Daily Archives: October 10, 2007

Wii pointed out the way to go

I’d vaguely seen a few gadget-blog headlines around about using a Wii remote to control PC applications, but not paid too much attention. Then, you know how it goes, you’re sitting around one evening with a USB bluetooth dongle, a Wii remote, a pot of marmalade and half a sliced loaf, and you think to yourself… “I really fancy some toast and marmalade.
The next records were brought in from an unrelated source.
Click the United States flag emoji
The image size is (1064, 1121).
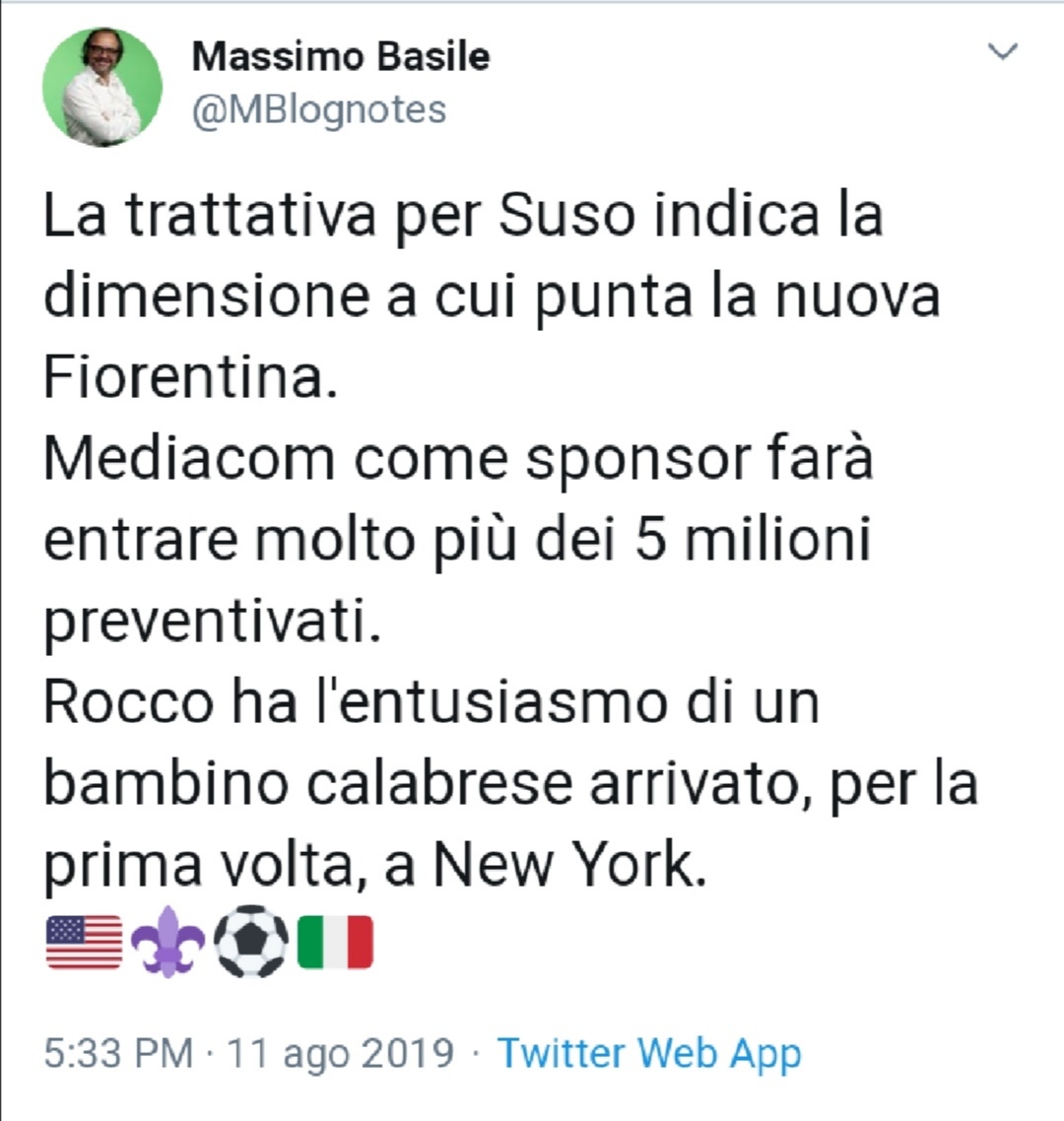pyautogui.click(x=84, y=942)
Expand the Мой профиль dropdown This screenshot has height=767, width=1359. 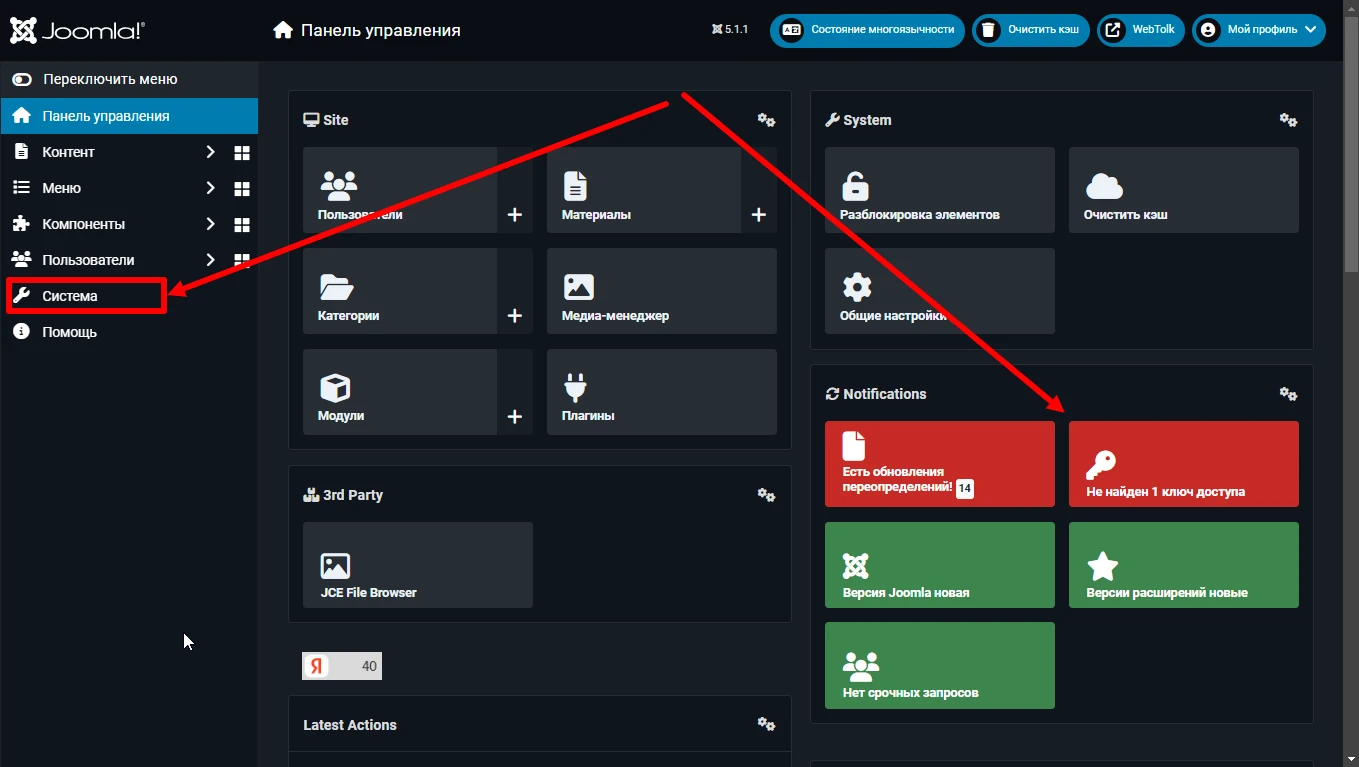1258,30
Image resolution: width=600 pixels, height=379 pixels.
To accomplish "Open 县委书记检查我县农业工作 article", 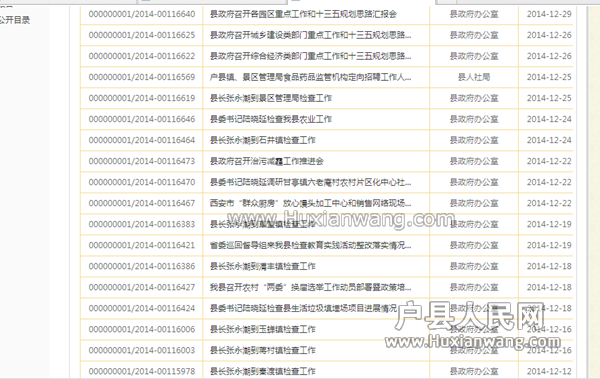I will tap(271, 119).
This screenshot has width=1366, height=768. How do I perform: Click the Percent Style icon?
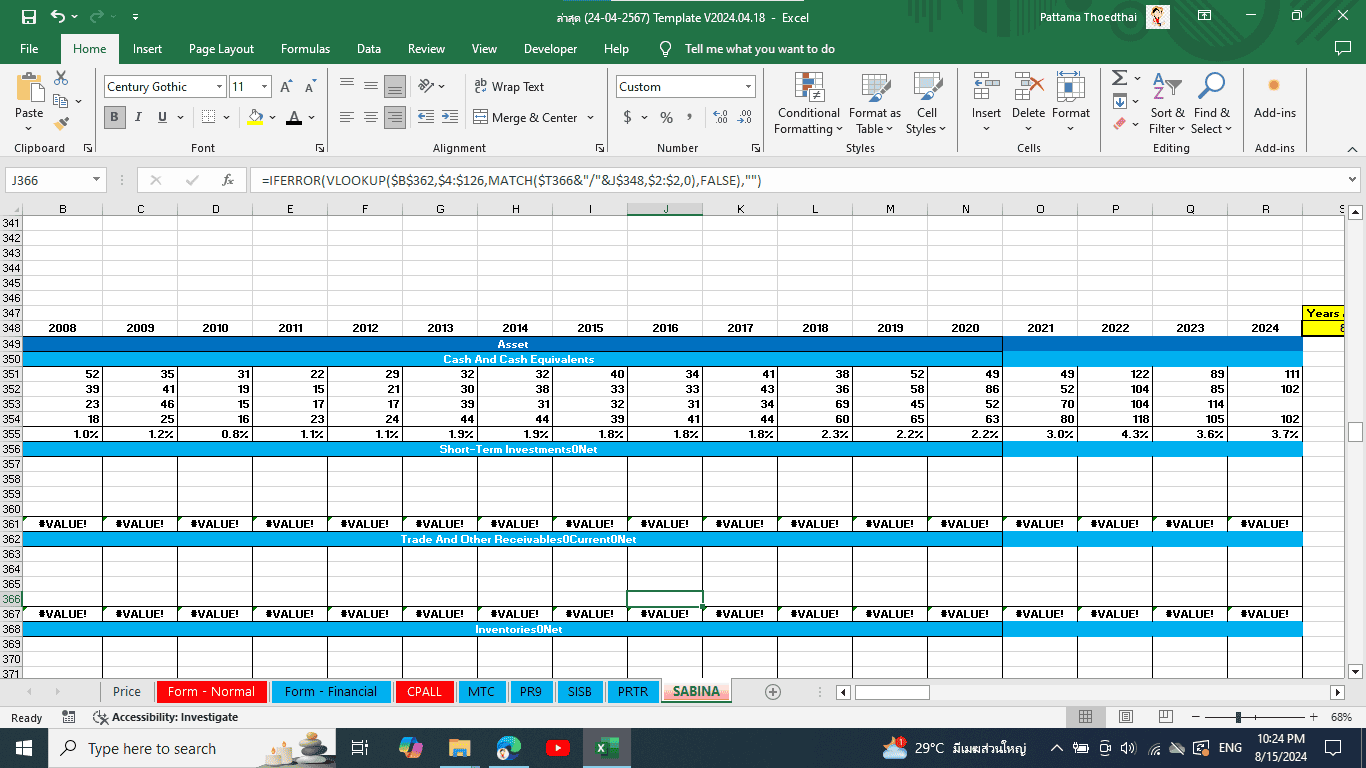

Oh, and I wonder how easy it is to actually get the Wii remote recognised by the PC.”

Turns out, it’s a piece of cake (getting the Wiimote working, that is. The toast and marmalade isn’t a piece of cake, that would be weird. Unless you’d made bread and butter pudding with it, or something, but then that’s more pudding than cake, surely?) Just follow this handy guide (though it seems to be in reverse order, start with 9 and work back), and the splendid WiinRemote and/or GlovePIE can translate your frantic waggling into PC input! I couldn’t be bothered to drag the sensor bar over (or light a couple of candles on top of the PC monitor, despite that clearly being a flawless plan) so didn’t try the IR sensor/pointer, but the motion sensors and nunchuck joystick certainly worked.
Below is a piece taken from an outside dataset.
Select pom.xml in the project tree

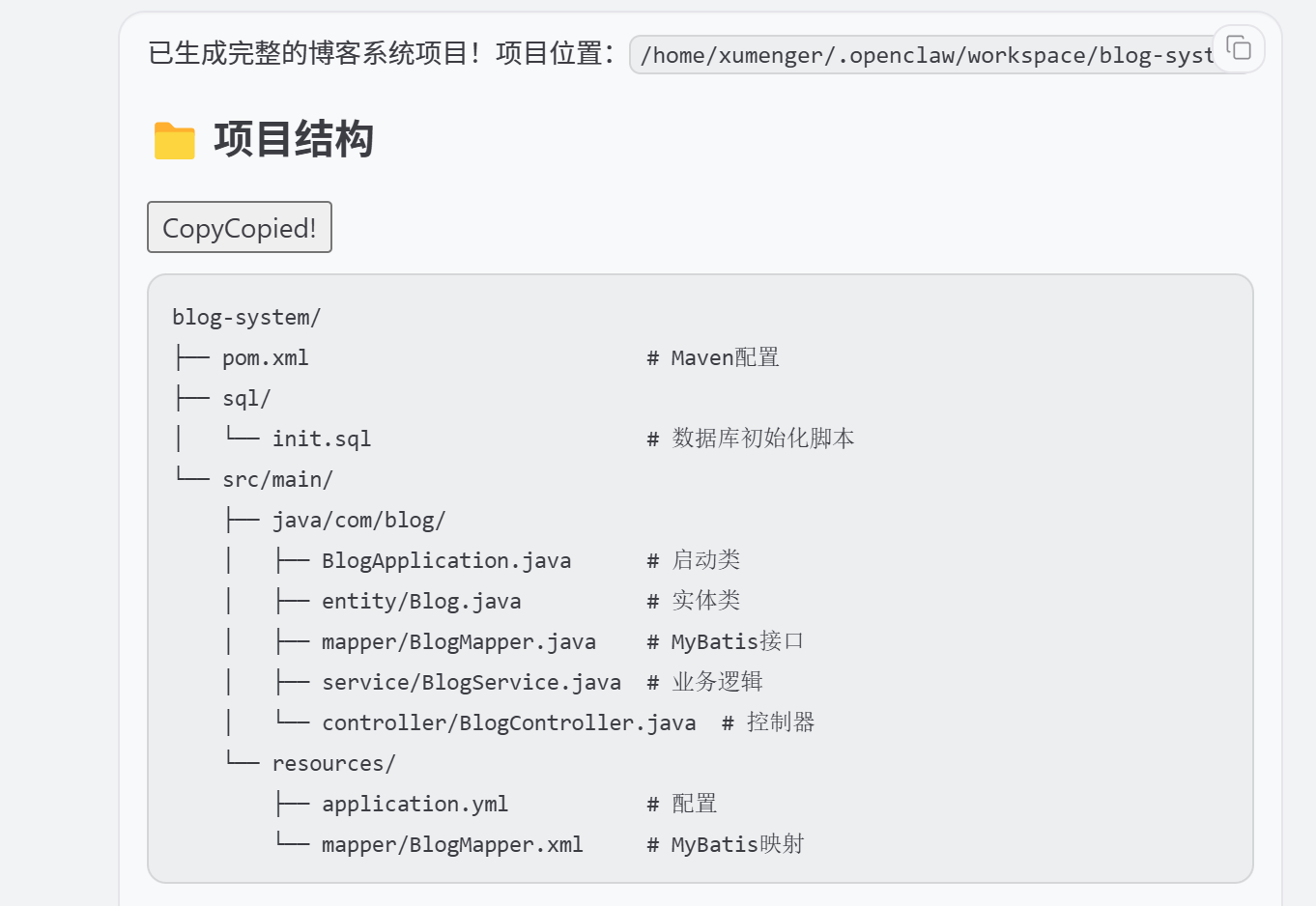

If you have a PC connected to a television, the Wii remote could be a handy wireless pointer, and it might be interesting trying PC games with it, but what really prompted me to give it a try was the closer-looming release of Guitar Hero 3 for the Wii (or the further-away-looming release for us Europeans, as various online stores release predictions move from the end of October to early, mid and/or late November). As the Wii remote slots into the guitar, hopefully the inputs can be picked up for Frets on Fire, for extra rocking-type fun! (I tried Frets on Fire a while back, after having to hand back Guitar Hero, but it turns out it’s far easier to believe yourself to be the reincarnation of Jimi Hendrix when standing, legs akimbo, pressing buttons on a small plastic guitar than sitting at a PC pressing F1-F5 on a keyboard…)


I’ve mentioned before that I’m not really one for the serious analysis of the MMO market, the games or their design; I started out that way, but too many others are all ready doing it, and far better than I could ever be bothered to.

Making light of the industry and its games is easier, for me at least.

I did however have a small vent a while back and received some encouraging feedback from the general bloggerati.

A small addendum, then, to that original post, the basic thrust of which was:

So here we are in the tree of MMO life, where Everquest saw the graphical MMO genre explode out from its roots, and World of Warcraft brought it into the branches of mainstream popular culture as perhaps Half-Life did for FPS games. And now we begin to see the influx of MMOs released in the wake of this success, and the weight of all this extra growth that isn’t needed begins to damage the tree, it weighs it down and forces it to spend resources in keeping these branches alive which would be better spent in growing a few stronger and healthier branches. And if nobody comes along to prune it, eventually it will wither and fail, until it is a gnarled trunk unrecognisable from its former glory.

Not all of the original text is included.